**Required action A:**
Decide whether each statement below agrees with the text on credit card purchase protection. Answer yes or no for each, and quote the words of the text that decide it.
(i) Protection applies to purchases costing between £100 and £30,000.
(ii) The full price must be paid on the credit card for the purchase to be protected.
(iii) If the retailer has gone into administration, the buyer should first contact that retailer.
**Required action B:**
Answer these questions from the text on credit card purchase protection.
(i) Which law protects purchases made on a credit card?
(ii) Where should a contact number for the credit card company appear?
(iii) What should the card issuer do during the refund period so that no interest is paid?
**Required action C:** Carry on the text on credit card purchase protection, picking up after its last sentence.

The reason for this is that when you pay with a credit card, you get a level of purchase protection that can prove very valuable.

Payment protection

When you pay on a credit card, your purchases are protected by a consumer law called ‘Section 75 of the 1974 Consumer Credit Act’.

Under this, the credit card company and the merchant are jointly responsible to make sure you’re not left out of pocket if something goes wrong when you buy something costing between £100 and £30,000.

In other words, if you buy something using a credit card that turns up faulty, not as promised or simply doesn’t turn up at all, you should be able to claim back what you paid. The same applies if the retailer you made your purchase from goes bust.

What’s more, you don’t need to have paid the full amount of the purchase to be eligible for protection. Even if you’ve just paid a deposit on a credit card, as long as the item or service is worth more than £100, you’re in business.

How to make a claim

If you buy something on a credit card and something does go wrong, the first thing you should do is speak to the company you bought from.

If you get no joy there, you should take it to your credit card company. (There should be a contact number on your latest bill.)

If, however, the company you bought from has gone into administration or simply disappeared, then you should go directly to your credit card issuer.

There’s a formal process you’ll then have to go through, but as long as there are no complications, your credit card should be refunded in just a few weeks. The card issuer should freeze the transaction during this time to make sure you pay no interest.

**Data records:**
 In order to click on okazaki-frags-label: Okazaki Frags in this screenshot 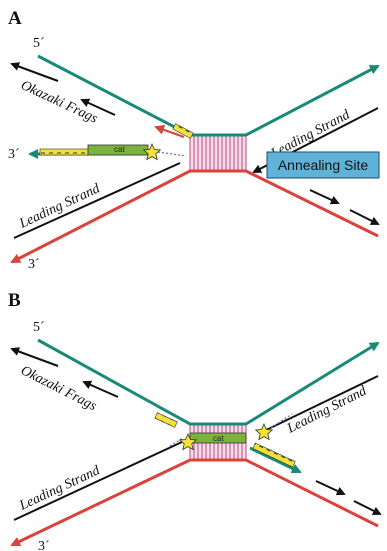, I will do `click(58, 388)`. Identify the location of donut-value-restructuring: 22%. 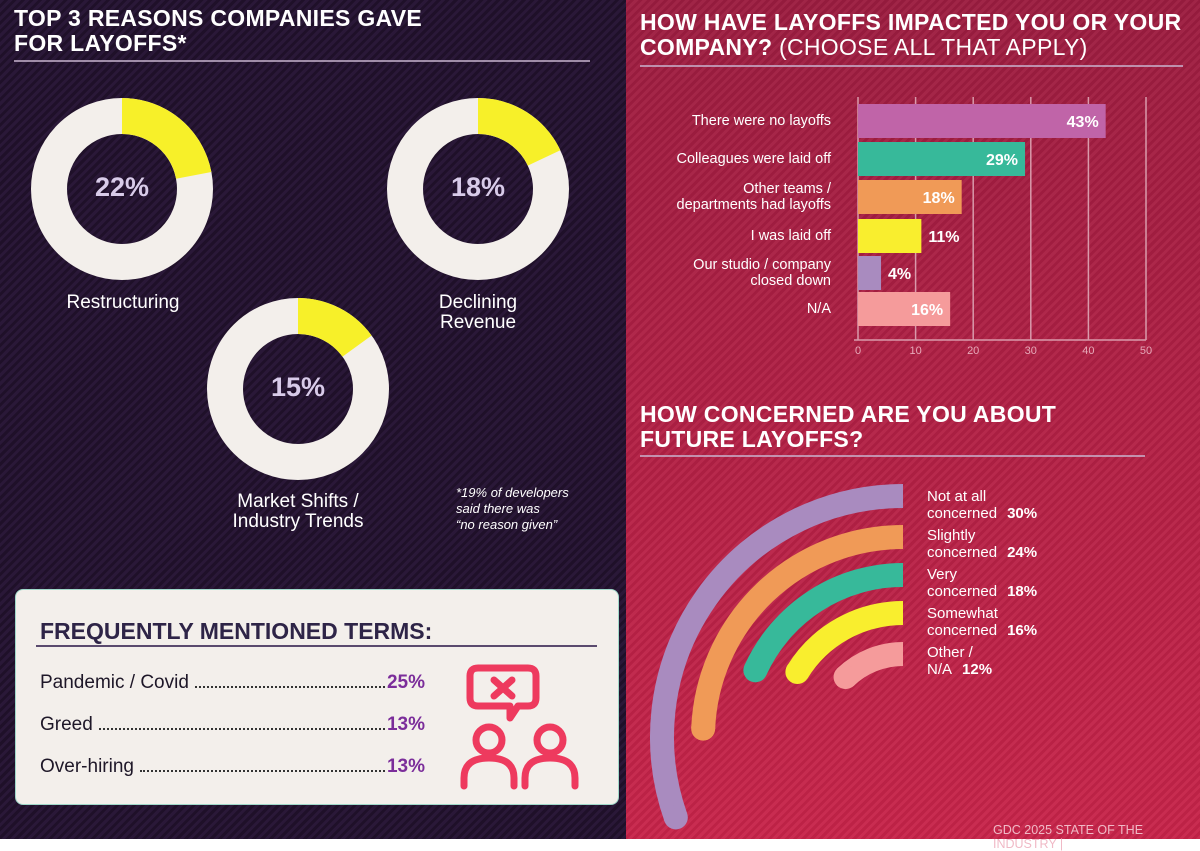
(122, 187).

---

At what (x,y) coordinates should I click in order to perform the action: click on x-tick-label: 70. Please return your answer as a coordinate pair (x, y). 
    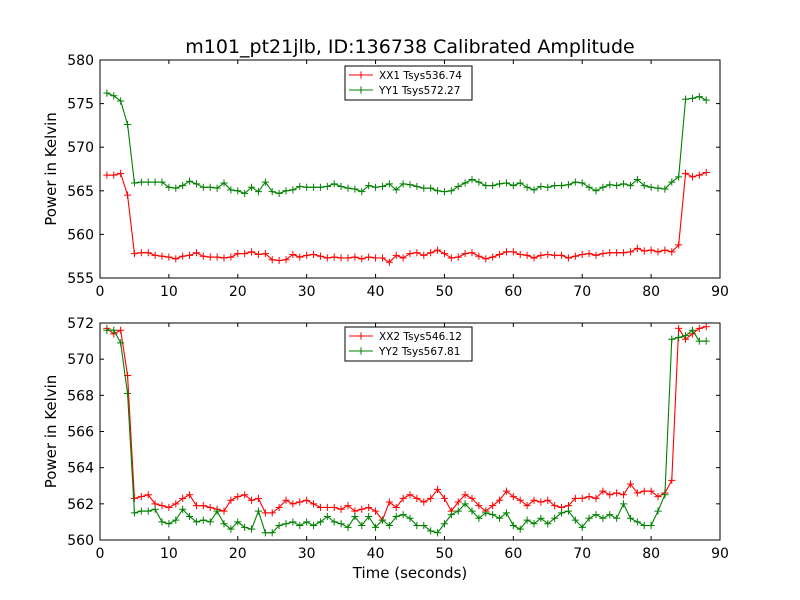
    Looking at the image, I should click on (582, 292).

**Task answer A:**
(i) Yes: "if something goes wrong when you buy something costing between £100 and £30,000."
(ii) No: "you don’t need to have paid the full amount of the purchase to be eligible for protection."
(iii) No: "then you should go directly to your credit card issuer."

**Task answer B:**
(i) Section 75 of the 1974 Consumer Credit Act.
(ii) On your latest bill.
(iii) Freeze the transaction.

**Task answer C:**
You can help to speed up the process by gathering up any receipts, order confirmations, quotes etc.

What about debit cards?

If you pay for your items using a debit card, you will still have a degree of protection under the Visa, Mastercard and American Express chargeback schemes. BUT it won’t be as valuable as that provided by credit cards.

For a start, the scheme isn’t a legal requirement and there’s no guarantee you’ll get your money back.

However, it can be useful if you’ve made a purchase for under £100 as the minimum claim amount is £10. There’s no maximum.

You can make a claim if your items don’t turn up or they arrive damaged, or if the retailer goes bust. But you’ll need to make your claim within 120 days of making your purchase.

To do so you’ll need to contact your debit card provider who will then seek to get the money back from the retailer’s bank.

Remember though, if you’re making a purchase for more than £100, it’s worth using a credit card as it will give you much better protection.